Increased autophagy signaling but not proteasome activity in human skeletal muscle after prolonged low-intensity exercise with negative energy balance.

Little is known about the molecular regulation of skeletal muscle protein turnover during exercise in field conditions where energy is intake inadequate. Here, 17 male and 7 female soldiers performed an 8 days long field-based military operation. Vastus lateralis muscle biopsies, in which autophagy, the ubiquitin-proteasome system, and the mTORC1 signaling pathway were studied, were collected before and after the operation. The 187 h long operation resulted in a 15% and 29% negative energy balance as well as a 4.1% and 4.6% loss of body mass in women and men, respectively. After the operation protein levels of ULK1 as well as the phosphorylation of ULK1Ser317 and ULK1Ser555 had increased by 11%, 39%, and 13%, respectively, and this was supported by a 17% increased phosphorylation of AMPKThr172 (P < 0.05). The LC3b-I/II ratio was threefold higher after compared to before the operation (P < 0.05), whereas protein levels of p62/SQSTM1 were unchanged. The β1, β2, and β5 activity of the proteasome and protein levels of MAFbx did not change, whereas levels of MuRF-1 were slightly reduced (6%, P < 0.05).

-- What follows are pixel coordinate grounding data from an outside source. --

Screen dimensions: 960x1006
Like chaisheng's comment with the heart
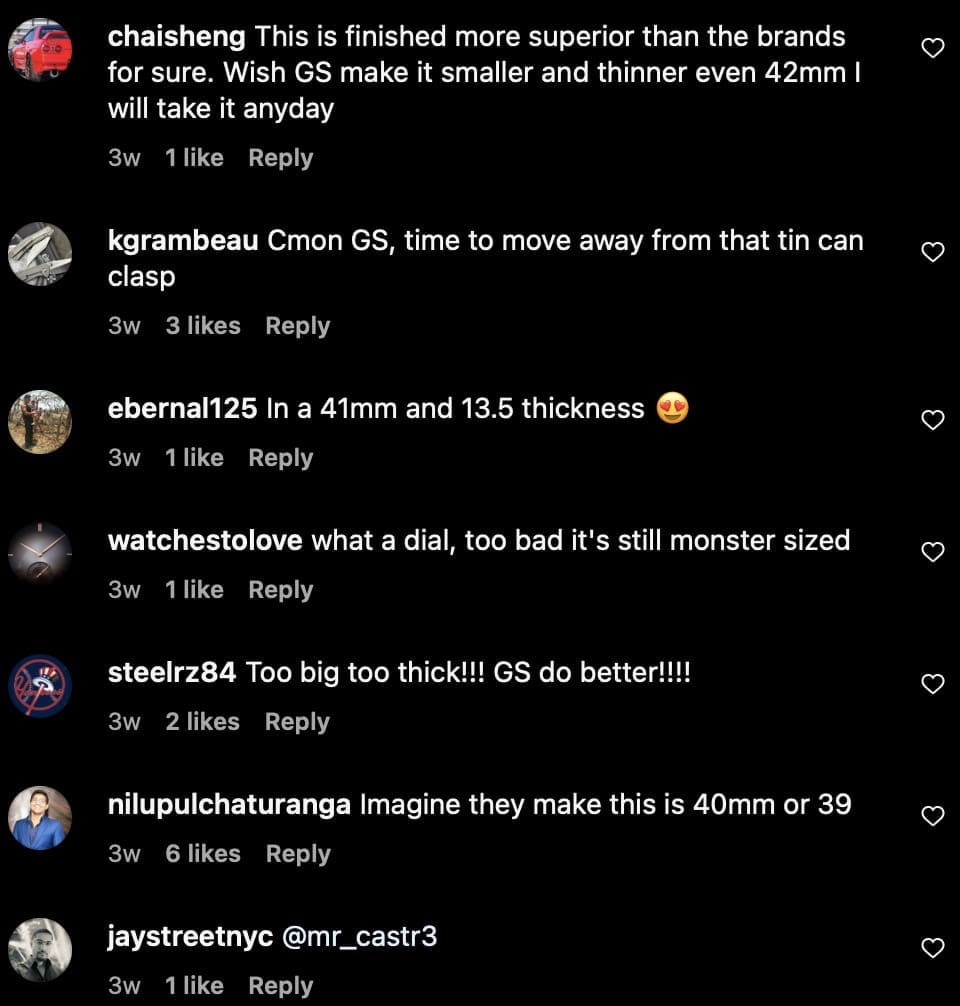point(932,48)
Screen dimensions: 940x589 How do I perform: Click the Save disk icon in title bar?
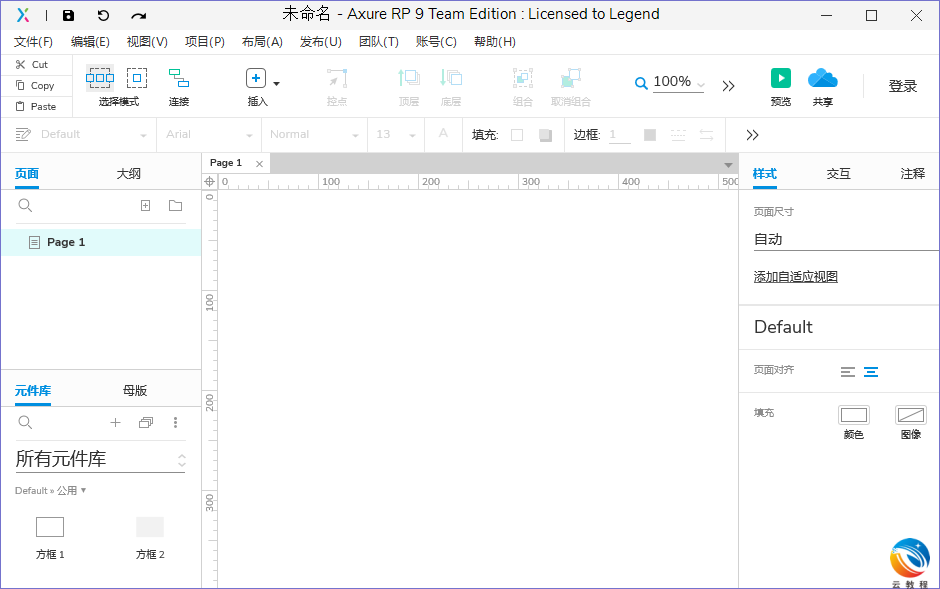68,15
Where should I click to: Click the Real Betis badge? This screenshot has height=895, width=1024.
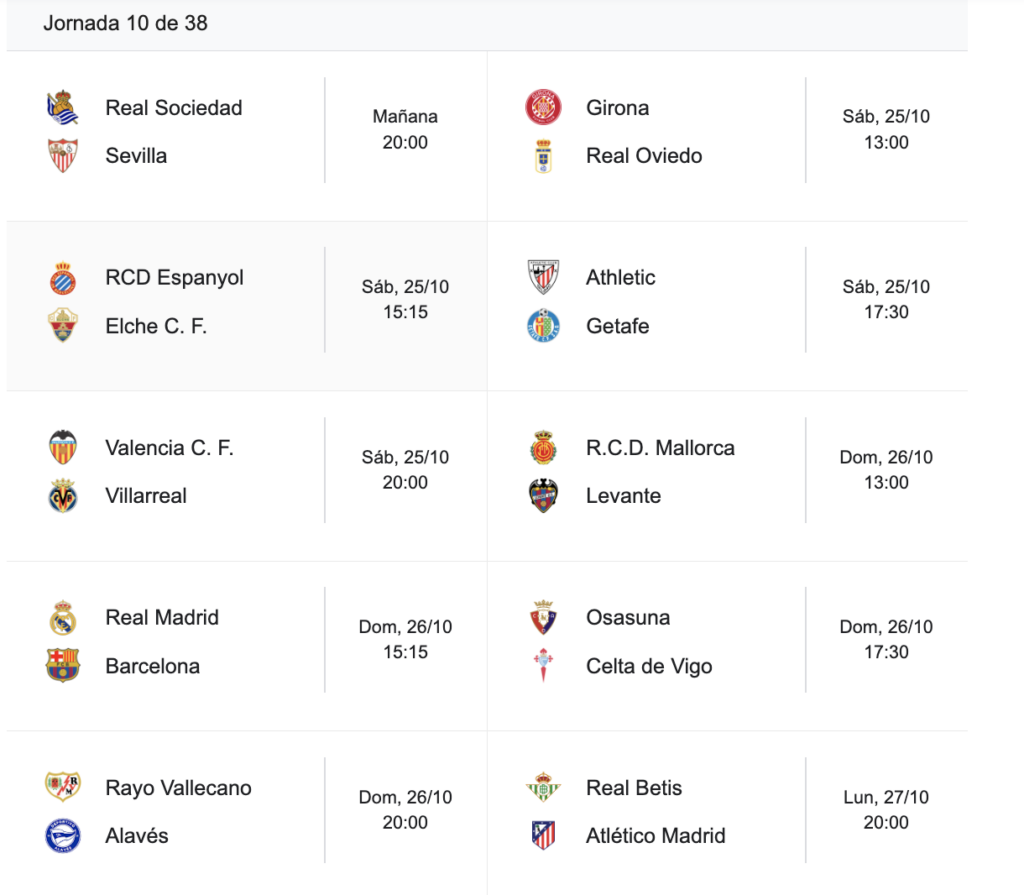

Protein levels and phosphorylation status of key components in the mTORC1 signaling pathway remained at basal levels after the operation. Muscle levels of glycogen decreased from 269 ± 12 to 181 ± 9 mmol·kg dry·muscle-1 after the exercise period (P < 0.05). In conclusion, the 8 days of field-based exercise resulted in induction of autophagy without any increase in proteasome activity or protein ubiquitination. Simultaneously, the regulation of protein synthesis through the mTORC1 signaling pathway was maintained.